By the time the first two guest speakers returned to their seats during last week's meeting, the Marshall County Fiscal Court learned the county had been awarded funds; more than $650,000 for Houser Road and two Homeland Security grants for more than $180,000.
Kentucky Transportation Cabinet (KYTC) Secretary Greg Thomas stopped by to announce $677,240 in discretionary funds had been awarded to the MCFC to cover the cost of 4.5 miles of resurfacing work along Houser Road and replacement of the bridge over Smith Creek. He noted the bridge has been closed to traffic for some time and people who live nearby have had to detour.
Thomas said KYTC did a "listening tour" in the fall go 2018, visiting communities to hear the concerns of the people who lived there. He said when they started looking at what the residents needed versus the county budgets and what they were able to address in a year's time, the available funding "didn't stack up," and they learned the counties are "in dire need of funding." He noted a project like the upcoming Houser Road project would drain the entire road funding budget for a fiscal year for many Kentucky communities.
He said Gov. Matt Bevin and legislators like Rep. Chris Freeland, who attended the meeting for the announcement, heard the concerns of local leaders and rose to the occasion.
"Gov. Bevin remains committed to prioritizing transportation projects that enhance safety and economic opportunity in counties and communities across the commonwealth," Thomas said. "This funding builds upon existing transportation investments and demonstrates the importance of collaborating with local governments to identify projects that positively impact communities."
Marshall County Judge-Executive noted the allocation "is tremendous." He said no timeline has been set for the project but it should begin quickly once the construction contract has been executed. He also said the bridge will remain closed for the duration of the construction project.
Marshall County E-911 Director Chris Freeman was up next to present a poster-sized "check" and announced his department was awarded two Homeland Security grants totaling $180,330.13. He said the funds would be used to purchase four new consoles with headsets and wireless headset bases for the dispatchers, as well as new recorders. He expected the contract would be finalized later this month and should be able to purchase the equipment in Aug. He noted his department would not qualify for reimbursement if they move ahead with purchasing before the contract is finalized.
The new consoles with headsets are going to allow for more efficient telecommunications, Freeman explained, saying it will free up the hands of the dispatchers and cut down on the background noise.
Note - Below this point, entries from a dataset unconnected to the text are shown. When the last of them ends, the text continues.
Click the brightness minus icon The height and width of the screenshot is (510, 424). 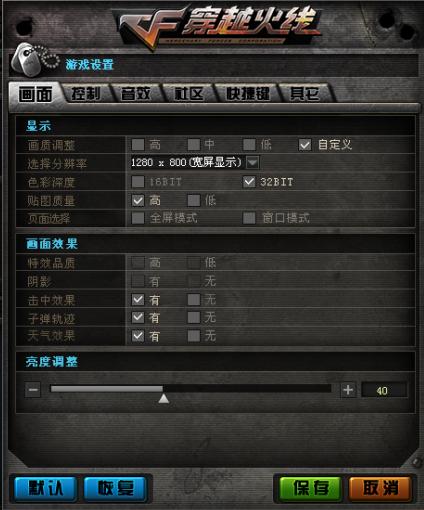pyautogui.click(x=33, y=390)
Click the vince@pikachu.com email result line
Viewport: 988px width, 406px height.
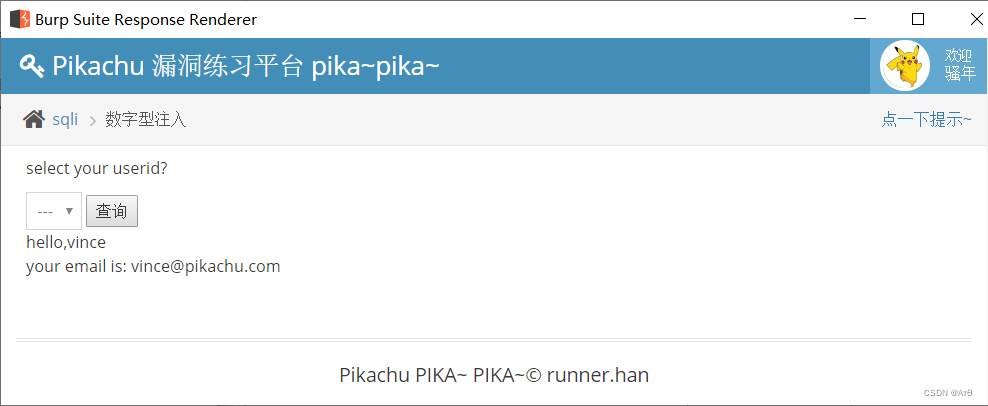click(153, 266)
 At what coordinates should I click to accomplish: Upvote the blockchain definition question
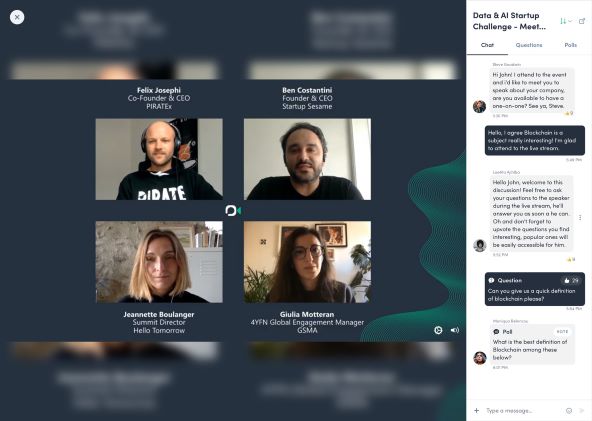click(x=570, y=281)
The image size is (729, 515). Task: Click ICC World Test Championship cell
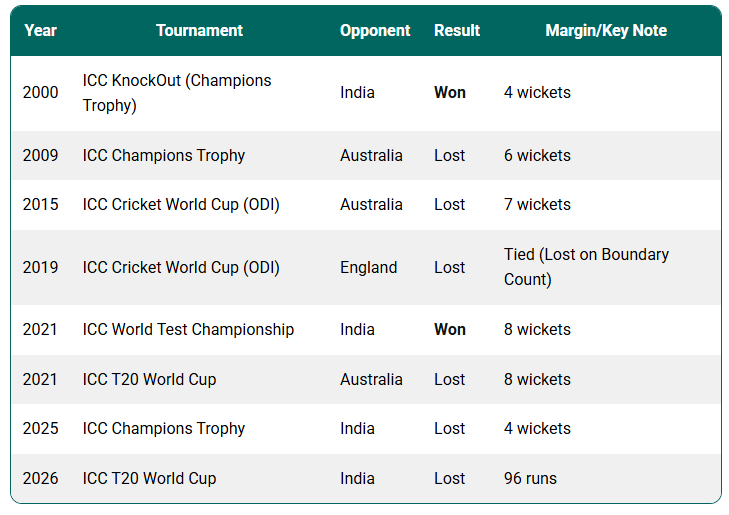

The new equipment will also allow the dispatchers to remain on the line with the callers while they dispatch, he said.
Neal noted the information coming in from the callers and then transmitted to the responders is important and needs to be caught the first time around without the noise Freeman described as "background chaos." He asked Marshall County Sheriff Eddie McGuire to explain what the current radio traffic sounds like on the responders' end.
McGuire said, "From our perspective, to put it as an example, it would be like you answering a cell phone in a rock concert and expecting the person on the other end to hear you. That's kind of the way it is when they dispatch, especially when they dispatch two or three different agencies at one time and they don't have a way to mute…it's almost impossible to hear. You just take bits and pieces of what you can understand and go with it and that's not as efficient as we should be. You'll hear units seven or eight times a day asking to repeat. On our end it's a huge safety issue so it's going to be a huge problem that's being corrected so we're happy to have that grant."
In other business:
• Neal started the meeting with a moment of silence for the late Jerry English, former Marshall County Sheriff and Marshall County Commissioner, who died the week before, saying English was a good public servant. Commissioner Monti Collins said he has fond memories of English from his racing days and recalled going to the Paducah International Raceway with his father to watch English race. Later, he was able to get to know English personally and said he "was a great guy."
• The fiscal court members heard and approved the second reading of the transient room tax ordinance which clarifies who is responsible for collecting and turning over the transient room tax, Marshall County Attorney Jason Darnall explained. He said the court recently learned there were several short-term rentals escaping the tax, which highlighted the need for the ordinance. He said since the first reading, he had made some revisions based on the input received from local tourism officials. Neal said the online registry for short-term rental businesses is almost complete and live.
• Neal told the fiscal court members Chad McCann with Rivercrest Engineering, which is the company designing and overseeing the sewer/water expansion project to extend service to the Southwest One Industrial Park, said the project is ready for procurement. He said there are about three properties which are still negotiating easements but those don't affect the major lines, just the interceptor project which is being done with the City of Benton.
• The fiscal court members approved Marshall County Roads Superintendent letting a bid for the bridge portion of the Houser Road project, but Neal noted they won't be able to start until the contract with KYTC is finalized. She said the original bridge is 20'x60' and was built in 1985; it will be replaced with a 24'x70' structure.
• There will be a special-called fiscal court meeting tomorrow, July 24, at 10 a.m. for a presentation regarding Marshall County E-911.
• The fiscal court members met in executive session to discuss litigation; no announcement was made when they returned to regular session.